You'll be presented with the following view that lets you conveniently view, filter and curate your dataset in a web interface.

You can learn more about using the data exploration to explore your data.

Using the HTML galleries

For visualizing the results or individual parts of the analysis, fastdup generates galleries in the form of HTML files that are saved to the galleries sub-dir of the work directory and presented interactively when using Jupyter notebooks.

Starting from V1.0 galleries have a new layer of abstraction that automatically adds bounding boxes and labels to images where available.

There are 5 types of galleries:

fd.vis.duplicates_gallery() # create a visual gallery of duplicates fd.vis.outliers_gallery() # create a visual gallery of anomalies fd.vis.component_gallery() # create a visualization of connected components fd.vis.stats_gallery() # create a visualization of images statistics (e.g. blur) fd.vis.similarity_gallery() # create a gallery of similar images

Components: Fastdup.vis.component_gallery

Duplicates: Fastdup.vis.duplicates_gallery

Outliers: Fastdup.vis.outliers_gallery

Image statistics: Fastdup.vis.stats_gallery

Similarity: Fastdup.vis.similarity_gallery


Gallery configuration

Galleries share a few methods and arguments used for visualizing labels and bounding boxes, and for setting general attributes:

  • slice: Visualize a subset of the data with the given label, e.g., slice='dog'

  • sort_by: Sort images by a property, supported are:

    • default: comp_size - Number of images in the component
    • distance - The average distance between cluster members.
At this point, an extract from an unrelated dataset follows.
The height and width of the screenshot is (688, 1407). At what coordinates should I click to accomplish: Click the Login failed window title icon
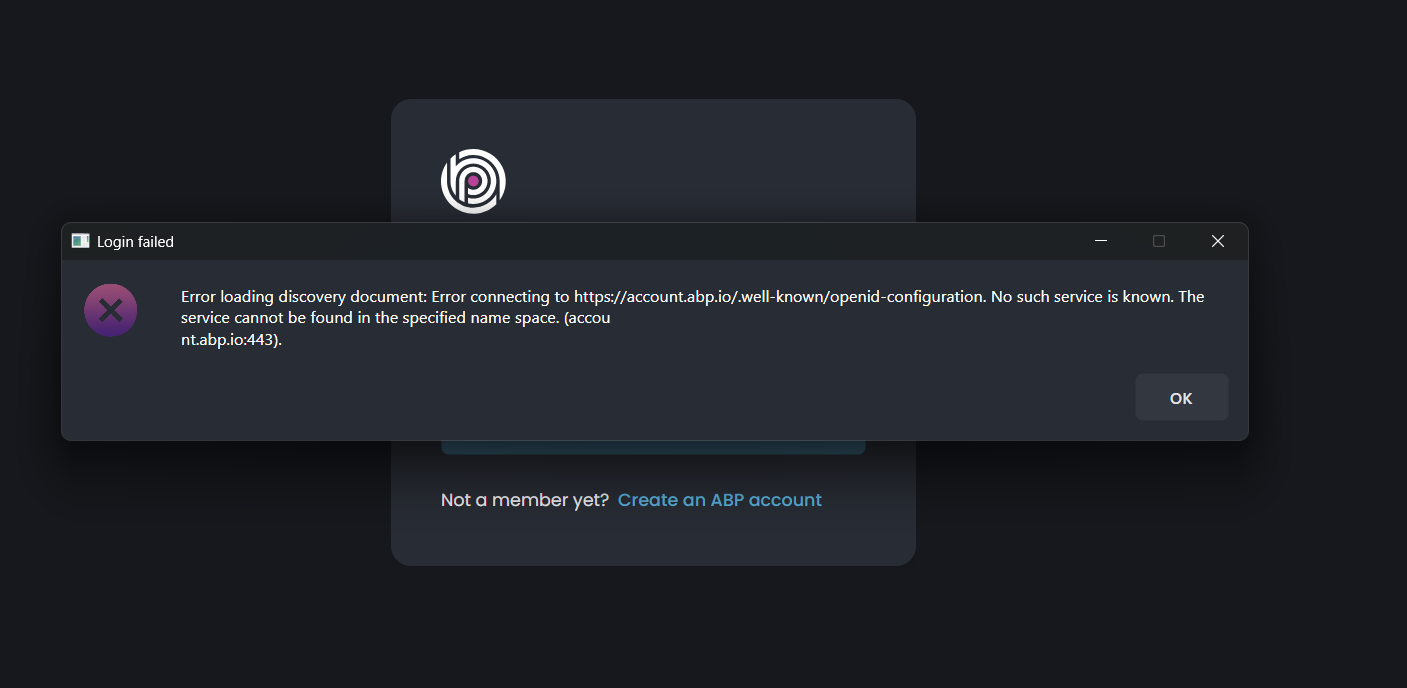click(81, 241)

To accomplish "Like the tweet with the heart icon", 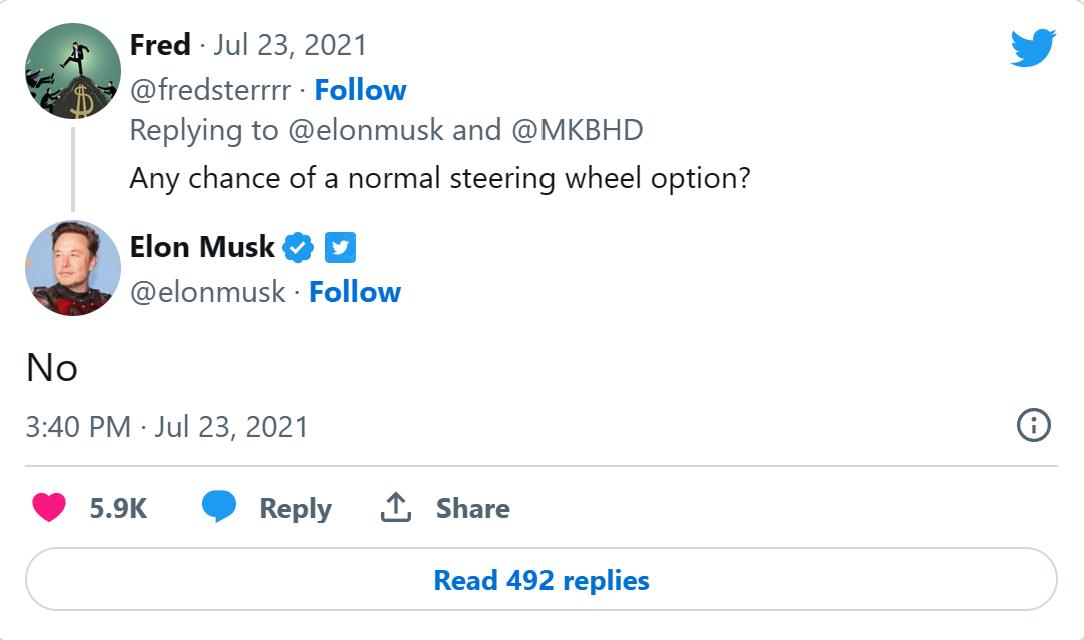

Clusters where the images are most similar will be presented first
    • area - From the largest to the smallest image or bounding box average size
  • label_col: Column to use as labels, common options are label, split and img_filename.

  • num_images: (default=20) The number of images to visualize.

  • max_width: (default=None) Pixel width of displayed gallery. Useful values are often in the 800-1200 range.

  • lazy_load: (default=False) When False, images are embedded into the gallery HTML files. Otherwise images are loaded by the browser using their relative paths. Using lazy_load makes galleries lighter and faster to generate, but less portable and shareable. On the other hand, Without lazy loading galleries become very large files.

Adding Labels

The label_col argument controls the labels appended to each image visualized. By default it fetches labels from the label column in the annotations dataframes provided during the fastdup.run() call. When labels are not provided, or if the use of another column is desired, the label_col argument could be set for using the required column.